Starting with the line that contains "Image resolution: width=1223", return every line through the end of the listing below exactly as written. Omit the pictures.

----------------

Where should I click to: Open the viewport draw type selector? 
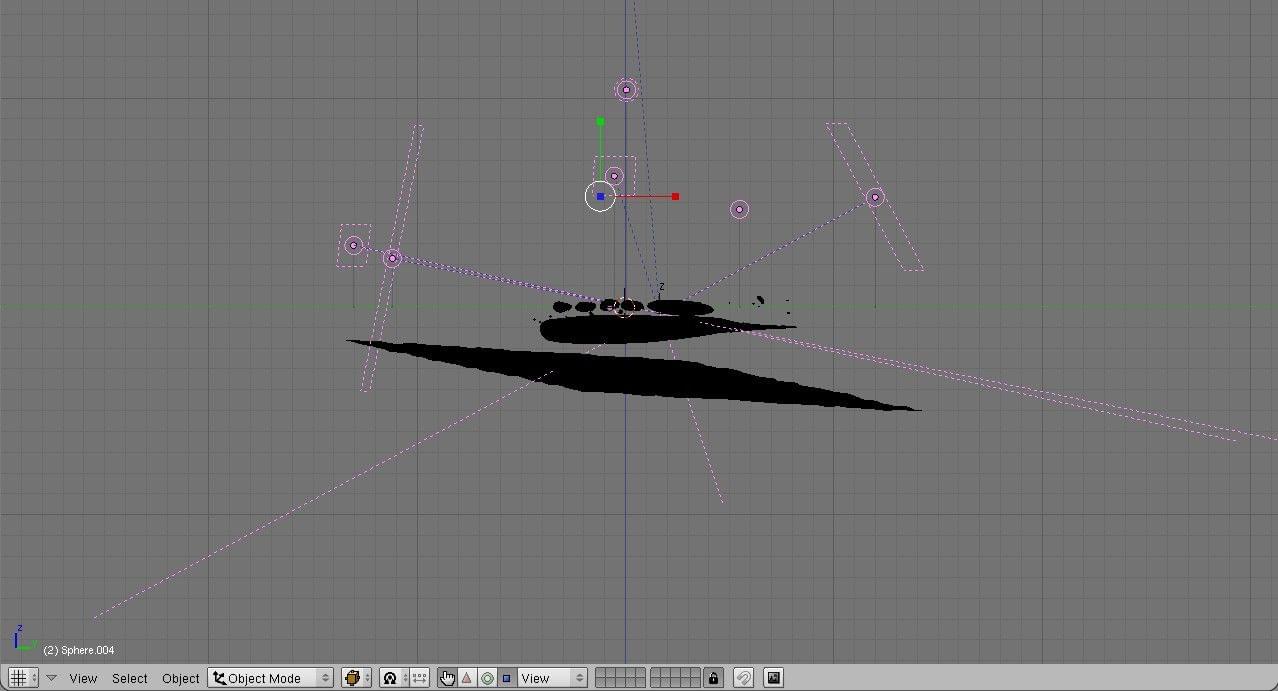[356, 678]
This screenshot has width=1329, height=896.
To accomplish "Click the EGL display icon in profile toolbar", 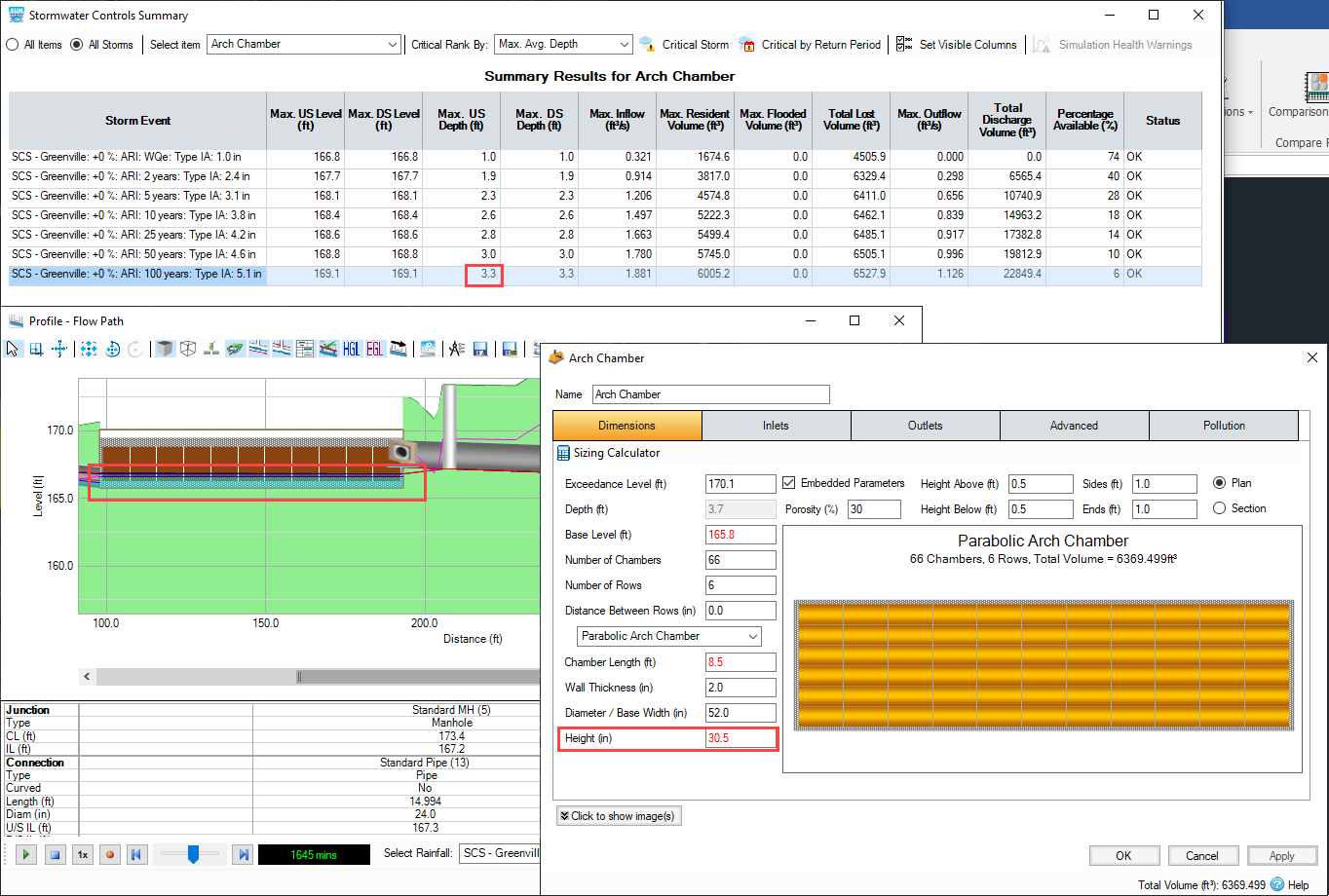I will click(x=375, y=349).
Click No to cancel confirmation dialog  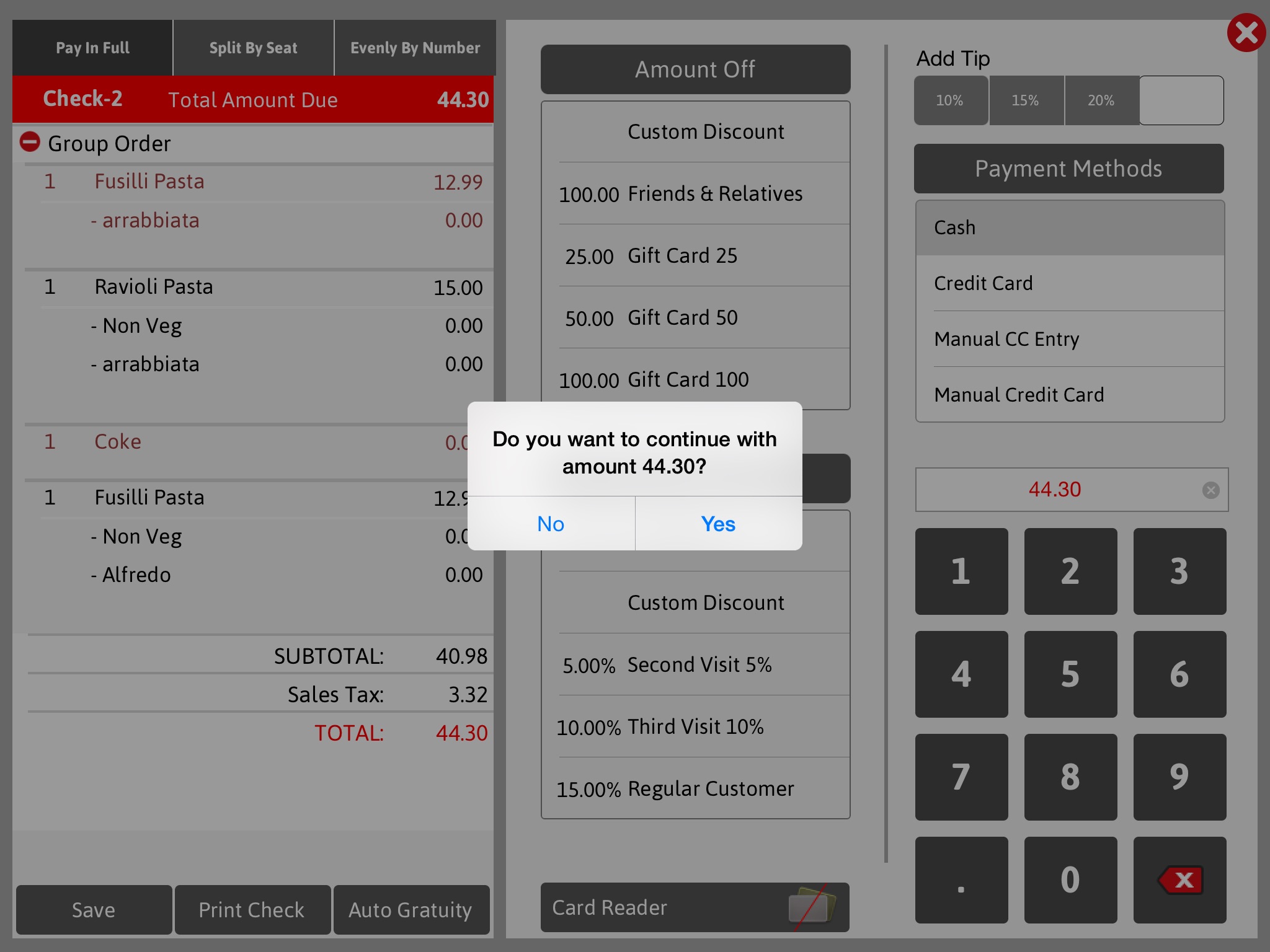(551, 523)
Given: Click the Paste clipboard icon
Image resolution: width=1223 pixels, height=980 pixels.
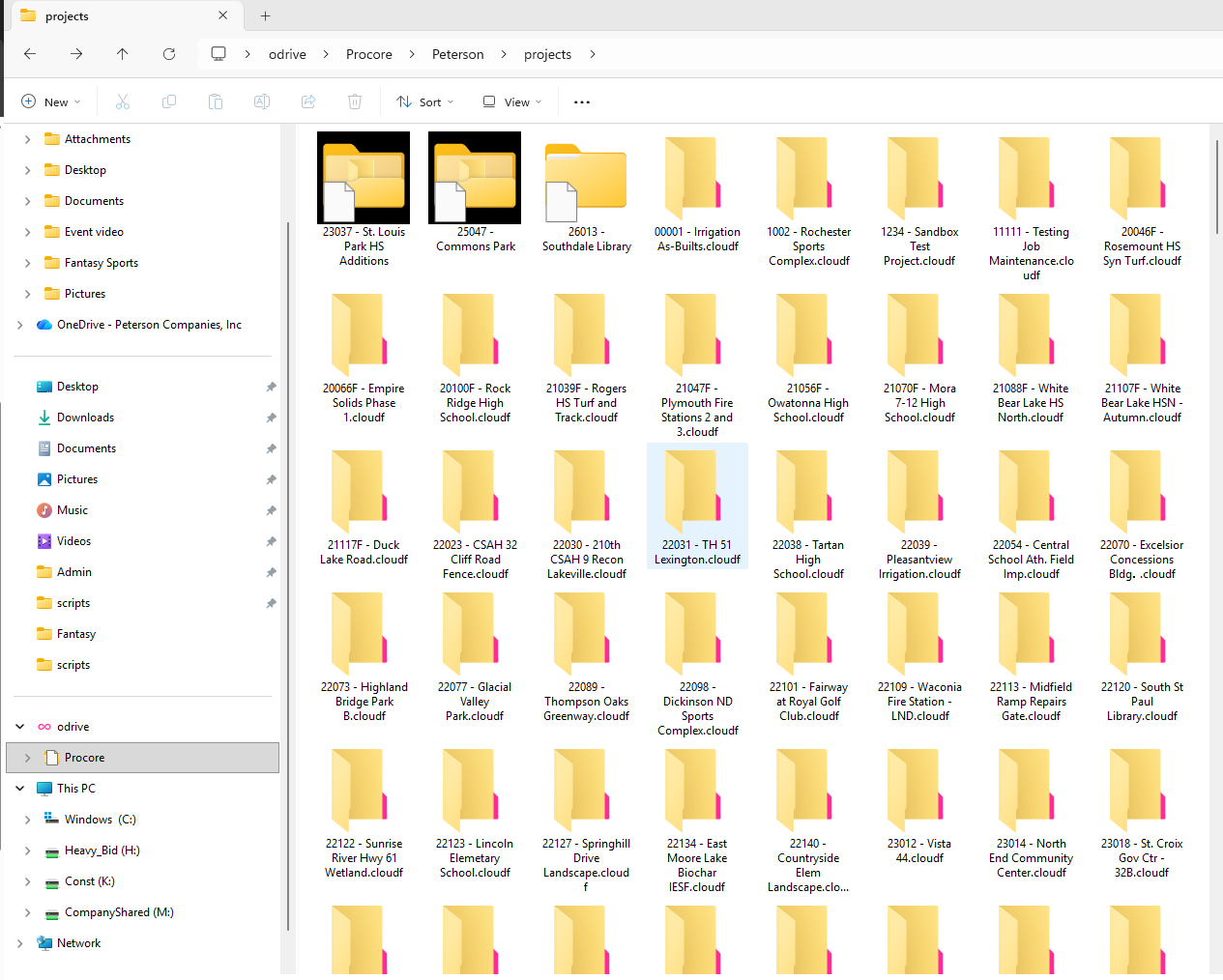Looking at the screenshot, I should tap(216, 101).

----------------

[SOLUTION FOR THIS EXERCISE]
Image resolution: width=1223 pixels, height=980 pixels.
Looking at the screenshot, I should tap(216, 101).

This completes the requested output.